By TIM ROWLAND
January 13, 2013
A blog primarily dedicated to the mountain wilderness might seem an odd place for a debate about telecommuting, but on John Warren’s excellent Adirondack Almanack site, the issue has rubbed elbows with ice fishing and the virtues of winter camping.
The mountains of New York and the mountains of our Tri-State area share some similarities, most notably a distancing from the maddening crowds, which is good for scenery and somewhat bad for business.
Both spots are popular weekend/vacation spots, but have had trouble attracting industry beyond uninspiring service and warehousing work. The Adirondacks have a little better excuse than we do — the mountains are twice as high and the nearest cities are twice as far away.
But some recent posts by Pete Nelson suggest the possibility that the economic development world as we know it might soon be turned on its head. Central to this is broadband communication and some previously nonsensical sounding hardware, including 3D printers — it is now possible to click a mouse in some remote location and have a relatively inexpensive machine a thousand miles away spit out a working bicycle made of nylon.
The technology, Nelson writes, “is a game-changer. Imagine a world where anyone whose career allowed them to work remotely was able to easily choose to live in a beautiful place like the Adirondacks with no loss in their ability to do their job.”
Or a beautiful place like Western Maryland, Central Pennsylvania or the mountains of West Virginia.
The walls of commerce are coming down in the most literal of ways. We’ve been told that schools systems will depend less and less on bricks and mortar, and more and more on video. College coursework is already available on YouTube.
Like many writers, I traffic in books. Five years ago, I had to print — and ship by tractor-trailer and store — 2,000 to 3,000 copies to bring the price-per-book cost within reason. Today, there is no such thing as economies of scale. If a local bookstore needs 10 of my books, I click a couple of buttons on a computer screen and in three days the books have been printed and delivered to my door — for less money per book than it would have cost if I had ordered thousands at once.
Similarly, manufacturers with a new invention have always had to sell tens or hundreds of thousands of products in order to pay for the machinery, labor and overhead. Today, that business model is looking as antiquated as a Roman galley.

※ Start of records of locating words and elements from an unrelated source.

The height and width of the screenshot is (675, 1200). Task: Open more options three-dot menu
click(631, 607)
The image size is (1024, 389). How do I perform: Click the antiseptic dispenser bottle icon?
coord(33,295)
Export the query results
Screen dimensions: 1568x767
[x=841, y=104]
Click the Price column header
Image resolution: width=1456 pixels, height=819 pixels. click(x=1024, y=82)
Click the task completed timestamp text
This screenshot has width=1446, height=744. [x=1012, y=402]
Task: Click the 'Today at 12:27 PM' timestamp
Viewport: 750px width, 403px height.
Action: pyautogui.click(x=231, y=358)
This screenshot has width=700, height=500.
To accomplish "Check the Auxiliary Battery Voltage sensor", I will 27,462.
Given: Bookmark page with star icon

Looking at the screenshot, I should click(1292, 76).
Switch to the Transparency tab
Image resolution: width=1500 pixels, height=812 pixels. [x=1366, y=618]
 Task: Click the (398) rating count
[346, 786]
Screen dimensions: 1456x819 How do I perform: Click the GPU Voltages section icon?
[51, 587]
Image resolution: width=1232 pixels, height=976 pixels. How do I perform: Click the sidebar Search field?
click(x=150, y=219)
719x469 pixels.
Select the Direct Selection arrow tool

The upshot of all this is that to an increasingly large degree, people will be able to choose where they live without regard to the location of their company’s headquarters. What that means for local governments across the land is that instead of attracting industry, the goal will be to attract people. Communities that can entice several thousand professional people to move into their neighborhoods will be the winners.
Up at Cascade, Fort Ritchie has looked for that one, big player to move in and employ a number of people; the real answer, however, might be to go after the people first — people who might be working anywhere in the country, or overseas.
Economic incentives, such as tax breaks for new industries, won’t matter as much as incentives to attract people who earn good wages.
That’s why it matters when the County Commissioners pull the plug on a bicycle trail, or the City of Hagerstown fails to build a baseball stadium. Because these are the kind of incentives people will be looking for.
Views, water, air quality, parks and recreation will matter to these people more than the traditional government services such as schools, transportation and parking decks.
People will move to welcoming communities that feature a high quality of life. Of course, quality of life means different things to different people — some would shrivel and die outside of a city’s concrete canyons. But plenty of people who now feel chained to their jobs in nondescript business parks and their homes in nondescript subdivisions would jump at the chance to have some elbow room, maybe a few animals, and something to look at each morning a little more picturesque than parking lots and shopping centers.
Even as the world becomes more urbanized, this “rural rebound,” as it’s known, is about to become a significant demographic trend, and the winners in this societal sweepstakes will be the communities with 1). rural amenities, such as the Potomac River, Cowans Gap; the Appalachian Trail; Catoctin; South Mountain; Cacapon State Park; Antietam National Battlefield; the C&O Canal; Michaux State Forest; Sleepy Creek Wildlife Management Area; and the Western Maryland Rail Trail, and 2). the brains to put these rural resources to good use.